The CDE gives you an estimate of the conterfactual in which a causal mediator of interest is fixed. How much would the treatment effect change as a result? Would it be completely blocked? This lets you think about the size of the indirect effect, that is, how important this mechanism is in causing the treatment effect. Like the mediation approach described in the Imai, Keele, Tingley and Yamamoto paper "Unpacking the Black Box of Causality: Learing About Causal Mechanisms from Experimental and Observational Studies"1 you need ignorable treatment assignment, and also sequential ignorability (though their version of this is weaker) for identification. Sequential ignorability (they call it sequential unconfoundeness) requires that treatment assignment is ignorable conditional on pre-treatment confounders and that the mediator is ignorable conditional on the treatment, pre-treatment confounders, and intermediate confounders, the latter of which are things caused by the treatment that affect both the mediator and the outcome. This is selection on observables for both the mediator and the treatment.

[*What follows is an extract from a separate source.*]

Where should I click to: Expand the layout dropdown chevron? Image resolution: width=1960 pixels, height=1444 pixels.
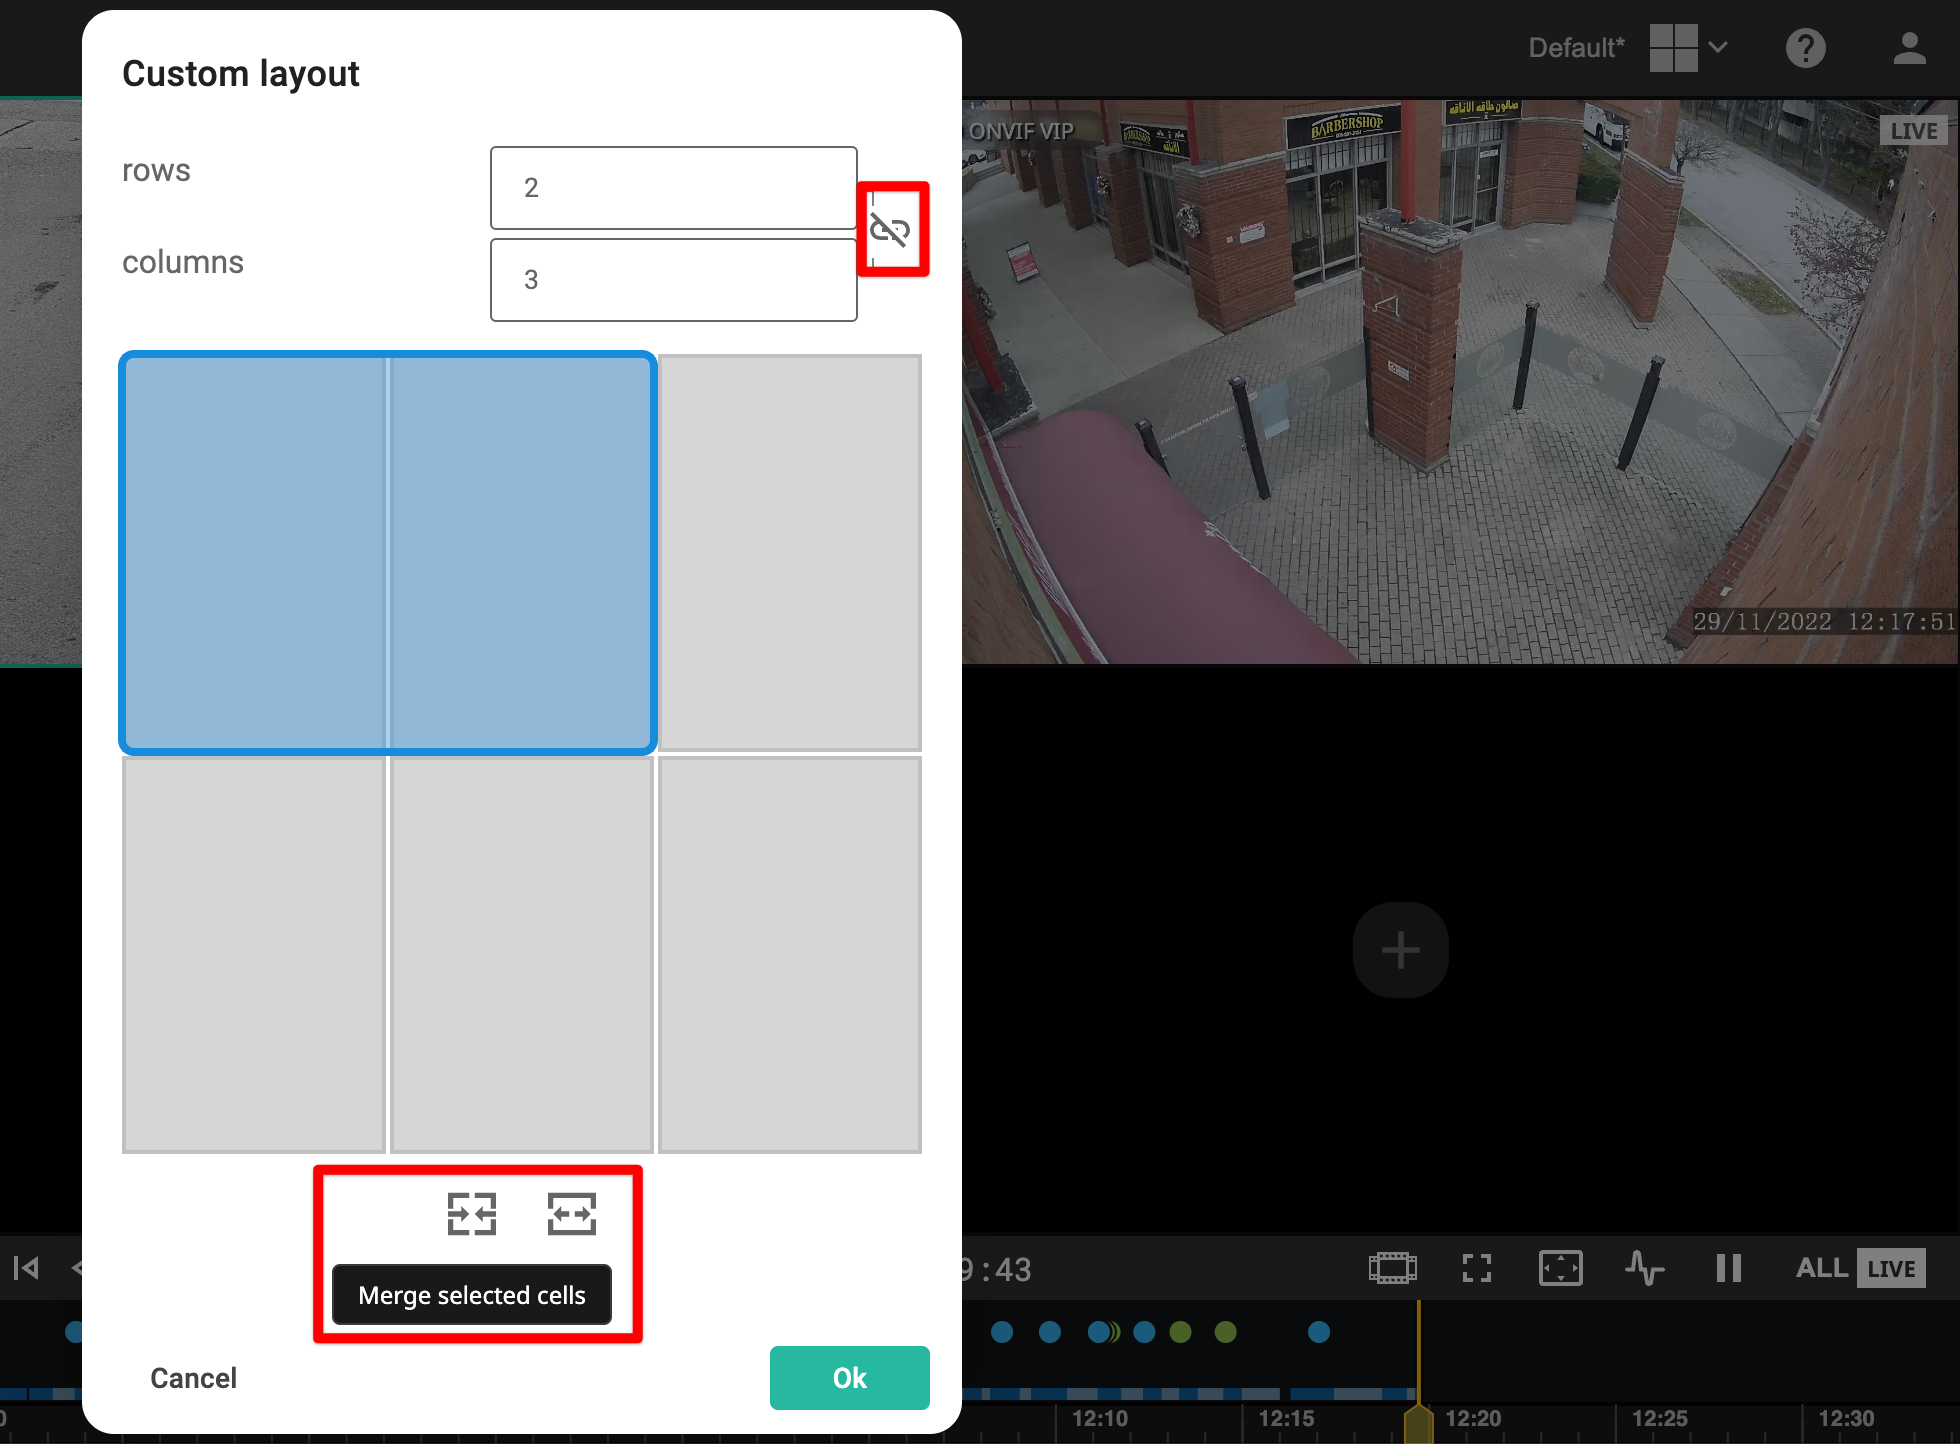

These are both really strong assumptions in many settings. Ignorable treatment assignment is unlikely to be plausible outside of an experimental context unless we have a plausibly as-if random proccess that is not under the researchers control. Most observational data are not generated by an as-if random proccess. One of the examples presented used data from Fearon and Latin's 2003 paper to estimate the average CDE of ethnic fractionalization that doesn't go through a measure of political instability.2

The idea that "assignment" of ethnic fractionalization is ignorable conditional on the "pre-treatment" confounders measured is preposterous. Similarly, it is silly to suggest that the "assignment" of the measure of political-instability they use is ignorable conditional on the pre-treatment confounders, intermediate confounders included in the model, and the measure of ethnic fractionalization.

The authors are obviously aware of this and do not attempt to defend the assumption. The justification for using such a silly example is unlcear. The "effect" of ethnic fractionalization changes relative to the coefficient in the Fearon and Latin paper, but who cares? Does anyone actually believe that this estimate can be considered causal? It sets a bad example for applied researchers. Again, I won't be surprised when I see this method applied in similar situations.

Sensitivity analysis would go some ways to making this better (as they point out in the paper) but I still think it would be better to have an example where you thought the assumptions were plausible. In their slavery example it appears that they have done a great deal of work to do precisely that.


  1. There is an observational example in the Imai, Keele, Tingley and Yamamoto paper as well, but it is drawn from a study which argues for identification of a mediator, so this makes a bit more sense.  

  2. Fearon and Latin measure political instability with "a dummy variable indicating whether the country had a three-or-greater change on the Polity IV regime index in any of the three years prior to the country-year in question."